Amid the Victorian terraces of Oldham, a former mill town near Manchester, a hidden garden is blooming where once only rubbish and graffiti abounded.
A splash of colour in an otherwise dour townscape, this shared space is tended, not by council gardeners but by local people, as Oldham shapes a distinctive new bargain with local people for an era of austerity.
Caroline Lawson, who for 25 years has lived in the street overlooking the “secret garden”, as local children have dubbed it, says it would not have happened without the council’s decision to pay for the installation of alleygates, creating a vandal-free space behind the houses.
She and her neighbours then had a whip round to raise the money to pay for the hire of a skip and mini-digger to clear the land.
“You can’t leave everything to the council as far as keeping places tidy. You’ve got to take responsibility for your own little patch, really,” adds another member of the secret garden team, Dave Owens.
Such sentiments are music to the ears of Jim McMahon, Oldham’s Labour council leader.
The council previously enjoyed the sense that it was “big and important, because we ran the place and it was all ours”, Mr McMahon says. “The measure of success used to be ‘how big’s your budget and how many staff do you employ?’ ”
Now, he says, it is about “saying to the public, actually, ‘the place doesn’t belong to the council’ ”.

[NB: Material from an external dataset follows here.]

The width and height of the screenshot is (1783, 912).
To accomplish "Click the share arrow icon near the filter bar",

Oldham, which serves an area of high deprivation, has also developed a focus on intervening early to prevent higher costs down the line, after discovering that too little was being spent on intermediate services.
Some, at least, of this automatic escalation into high-cost services can be prevented, says Jill Beaumont, head of community services, who adds that the spur of budget cuts “enabled us to think outside the box and be much more creative and help us to break down some silos”.
Mr McMahon believes that local people have noticed few significant reductions, an assertion borne out by a recent council opinion survey that showed almost two-thirds were satisfied with the council’s performance — up from 22 per cent in 2008.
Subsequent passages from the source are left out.